Бесспорно одно: смерть и сопутствующая ей проблема – как после скоропостижного ухода человека поступить с тем, что осталось, – от бездыханного тела до нажитого и ставшего вдруг бесхозным добра – в ходе истории проблема эта требовала решений и побуждала к действиям, которые не только ее снимали, но и воодушевляли далеких наших предков ступить на путь развития от животного к человеку. Homo sapiens – и в этом, по общему мнению, его отличительная черта – не бросает почивших сородичей, предпочитая не вверять их останки естественному процессу разложения; хотя, по правде сказать, схожие нравы замечены и среди других высокоразвитых видов: так собираются слоны вокруг умирающего члена стаи, на протяжении многих часов поглаживают его своими хоботами и при этом гневно трубят, нередко даже пытаются поднять безжизненное тело и только потом накрывают его землей и ветками. В последующие годы они регулярно возвращаются к местам умирания, что возможно не иначе как при наличии крепкой памяти и, если угодно, даже определенных представлений о потустороннем, не менее фантастичных, чем наши, и проверке не поддающихся.

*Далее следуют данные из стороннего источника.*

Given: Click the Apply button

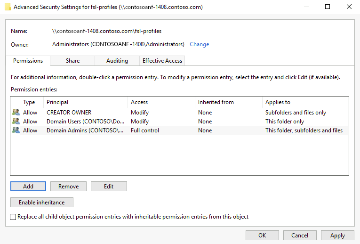Looking at the screenshot, I should click(x=337, y=236).
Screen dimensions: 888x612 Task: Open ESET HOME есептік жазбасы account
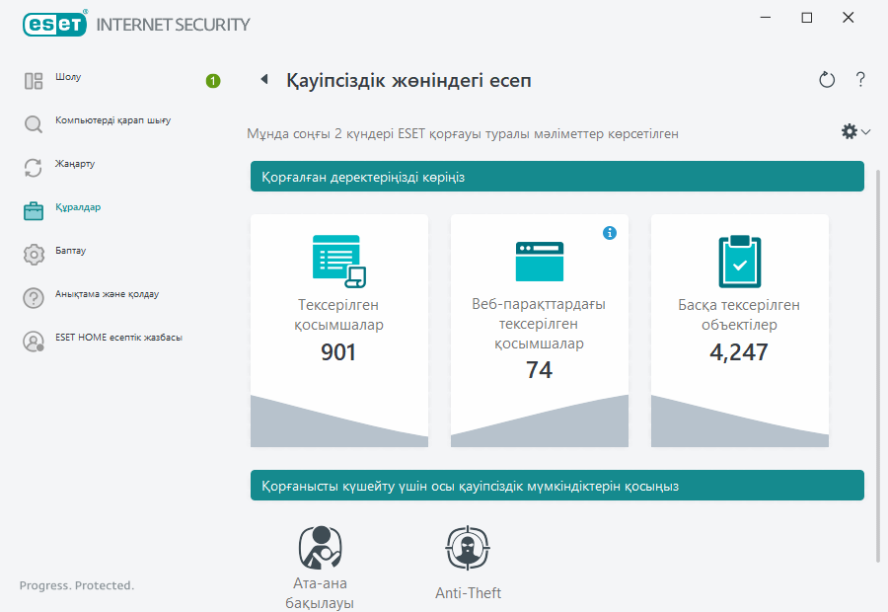click(x=118, y=338)
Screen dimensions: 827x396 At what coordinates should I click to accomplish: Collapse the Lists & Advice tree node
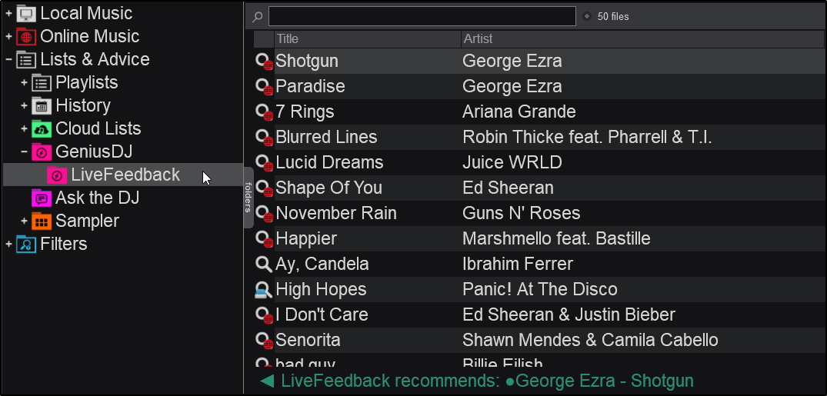8,59
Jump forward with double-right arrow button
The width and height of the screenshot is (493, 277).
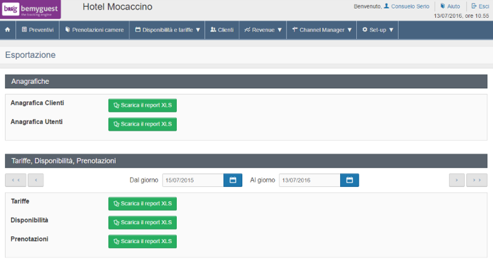tap(476, 180)
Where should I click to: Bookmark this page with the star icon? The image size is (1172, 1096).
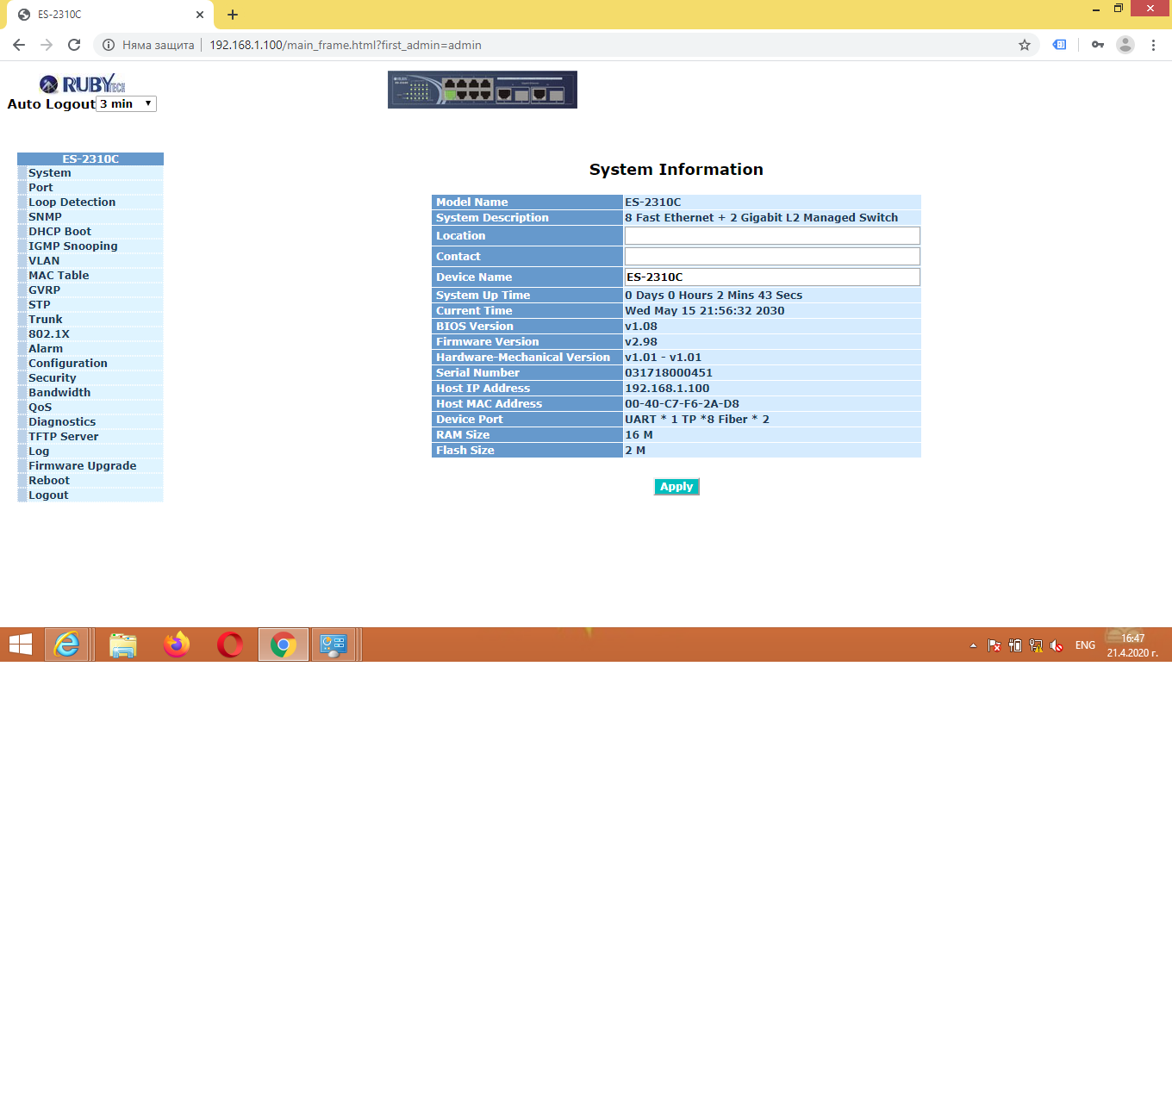[1025, 45]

Цезура смерти – исходная точка наследия и памяти, а плач по покойнику – начало всякой культуры, он заполняет пением, молитвами и сказами разверзшуюся пропасть, внезапную тишину, вновь оживляя то, что ушло. Опыт утраты – чистая форма, и позволяет яснее увидеть масштабы потери, которая зачастую, в преображающем свете печали, становится объектом вожделения. Вот как это сформулировал известный гейдельбергский профессор зоологии в предисловии к одной из книжек бремовской серии: «Ценить то, что утрачено, больше того, что есть, – похоже, в этом и заключается отличительное свойство человека Запада, рационально вряд ли объяснимое; иначе откуда взяться тому нелепому странному умилению, какое с некоторых пор вызывает у нас сумчатый волк».
Существует множество стратегий, как удержать в памяти прошлое и остановить забвение. Наука историография, если верить преданию, началась с череды разрушительных войн между греками и персами, а искусство мнемоники, нынче почти забытое, – с трагического случая, унесшего много жизней. Дело было в Фессалии, в далеком дохристианском V веке, тогда во время пиршества обрушился дом, погребя под завалами всех присутствующих. Выжил только один, поэт Симонид Кеосский, обладавший отменной памятью; он мысленно снова проник в разрушенное здание и восстановил порядок рассадки гостей, – так удалось распознать извлеченные из‑под обломков тела. Среди бесчисленного множества дилемм есть одна – жизнь или смерть; когда после кончины человека говорят о невосполнимости потери, боль утраты захлестывает нас с удвоенной силой и в той же мере – разделенная – приглушается; с пропавшим без вести иначе: нас мучает неопределенность, которая не отпускает словно кошмарный сон, сотканный из робкой надежды и недозволенной скорби, и этот сон не оставляет нас в покое, мешает всё осмыслить, и главное – он не дает нам жить.